The biggest protests since the flame was lit two weeks ago in Greece underscored human rights concerns and tarnished the Asian powerhouse's plans for a harmonious display of pomp and sport ahead of the summer games in Beijing.
Frantic organizers shuffled the relay's participants and made on-the-spot changes on the course to avoid confrontations with demonstrators, who waved Tibetan flags, clashed with police and grew bolder as the event progressed. Roughly 2,000 police officers kept the flame moving in face of repeated onslaughts.
Police say 37 people have been arrested for a range of public order offenses.
Along the route, hundreds of protesters jeered the hand-offs and chanted "Free Tibet!" "Stop killing in Tibet!" "China, talk to Dalai Lama!"' and waved placards condemning the country's role in Darfur.
"They've called the torch relay a journey of harmony, but on the ground in Tibet they are shooting and killing peaceful Tibetan protesters," said Matt Whitticase, a spokesman for the London-based Free Tibet Campaign. "We want to use the momentum gathered over this weekend to really press our case that the torch should not be allowed to be paraded triumphantly by China."
Activists demonstrating against China's human rights record and a recent crackdown in Tibet have been protesting along the torch route since the start of the flame's 85,000-mile odyssey from Ancient Olympia in Greece to Beijing, the host of the 2008 Summer Olympics.
The torch's global tour - the longest in Olympic history - is part of China's drive to highlight its growing economic and political power through the Olympics. But it also has offered protest groups abundant opportunity to draw attention to their concerns.
"There was definitely a bit of an edge," British tennis player Tim Henman, one of the torchbearers, told The Associated Press.
The trouble began early in the day as a spring snowfall uncharacteristically blanketed the capital. Demonstrators attempted to board a relay bus shortly after five-time Olympic gold medalist Steve Redgrave started the procession at Wembley Stadium.
In west London, a protester tried to grab the torch out of the hands of a diminutive children's television host, forcing police to briefly stop the procession. Another demonstrator tried to snuff out the flame with what appeared to be a fire extinguisher. Others simply threw themselves out of the crowd and into the flame's path.
British Prime Minister Gordon Brown briefly greeted the torch when it arrived outside his Downing Street residence as pro-Tibet demonstrators and police clashed yards away near Britain's Parliament buildings. Brown never handled the torch, but watched as Olympic gold medalist Denise Lewis handed it to Paralympic hopeful Ali Jawad.
Demonstrators swelled in number near the spot where Chinese Ambassador Fu Ying had been expected to carry the Olympic torch. Instead, Fu emerged with the torch in the heart of London's Chinatown, managing to jog unhindered before handing it over to the next participant.

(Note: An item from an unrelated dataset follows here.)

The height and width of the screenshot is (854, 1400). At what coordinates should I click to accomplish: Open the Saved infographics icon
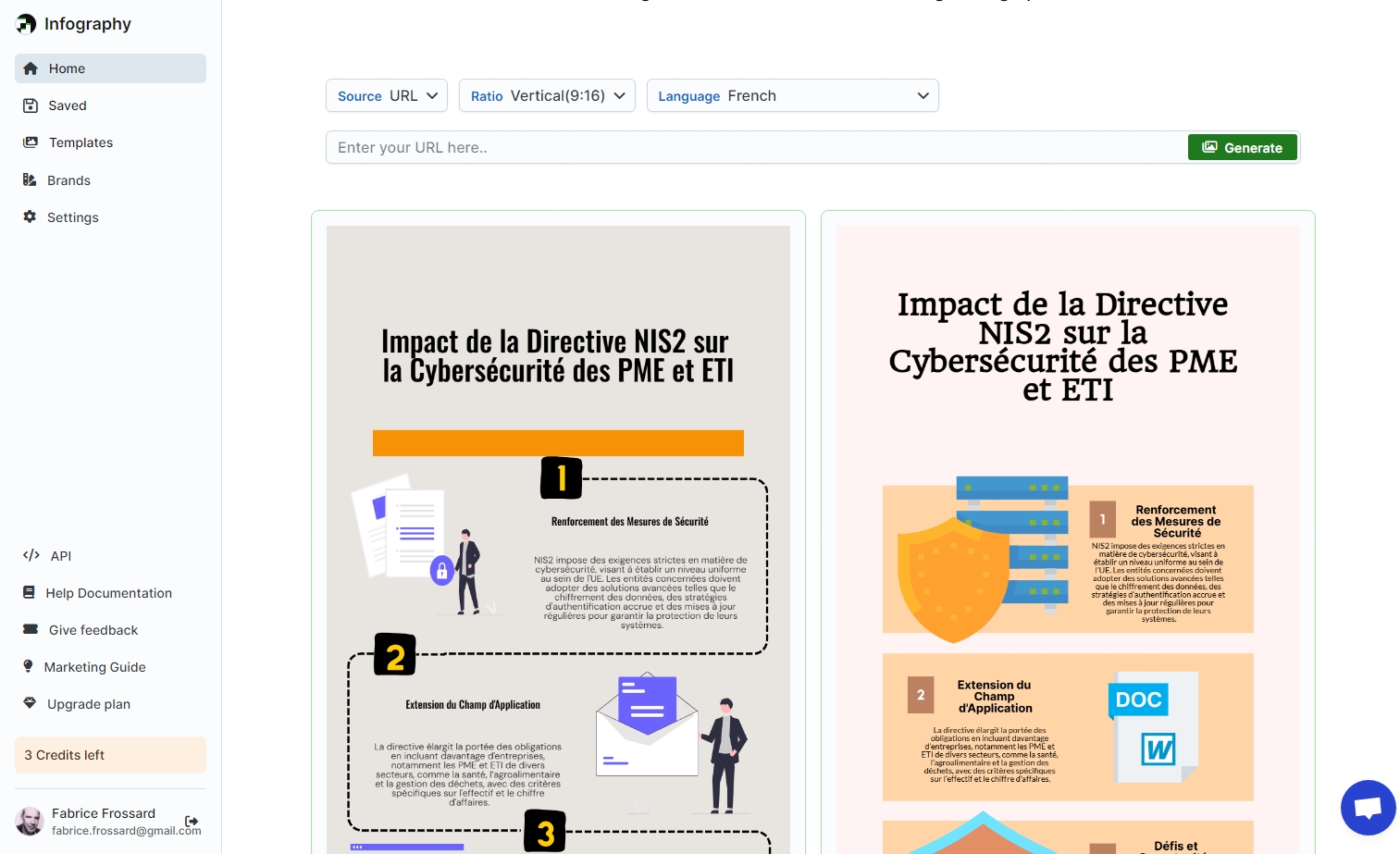coord(29,105)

The ugliest scenes occurred between Trafalgar Square and the iconic Big Ben clock tower. A dozen protesters charged the torch and police reacted with force, shoving aside anyone who appeared to threaten the torch's path.
"Everyone was running at (me). It was a bit weird," said Scott Earley Jr., 17, the torchbearer at the time. "The police had it covered. They told me when to go and what to do."
About 100 demonstrators managed to briefly impede the flame's progress by surrounding it near St. Paul's Cathedral, forcing police to put the flame-bearer on a bus before continuing.
Some protesters complained about police tactics. Authorities corralled Tibetan protesters in metal barricades across from Bloomsbury Square, not far from the British Museum, forcing anyone with Tibetan paraphernalia into the area.
"It really hurts," said Passang Dolne, 27, a Tibetan national who works as a nurse in London. "It feels like we are restrained like a sheep in a barn. We are not allowed to get out."
Meanwhile, Chinese nationals who gathered roughly 100 yards away were allowed freedom of movement as they waved Chinese flags distributed by the Chinese Embassy and the Bank of China.
"We don't like the Tibet people who use this time against the Chinese. It's not a proper venue," said Ting Yan, 27, who is originally from southwest China but is in London working for a telecommunications firm.
But some, like Chinese student Yanning Yang, who traveled from outside the capital to support the torch relay, said protest was inevitable.
"Whatever the protests is, you can't be undermined in violence," she said. "We accept criticism and there is a lot we need to improve."
Lianna Hulbert, 23, of London, who carried a placard denouncing China's support for the Sudanese regime, said the demonstrators were doing what others cannot elsewhere.
"This is a place where people can be the voice of the voiceless," she said.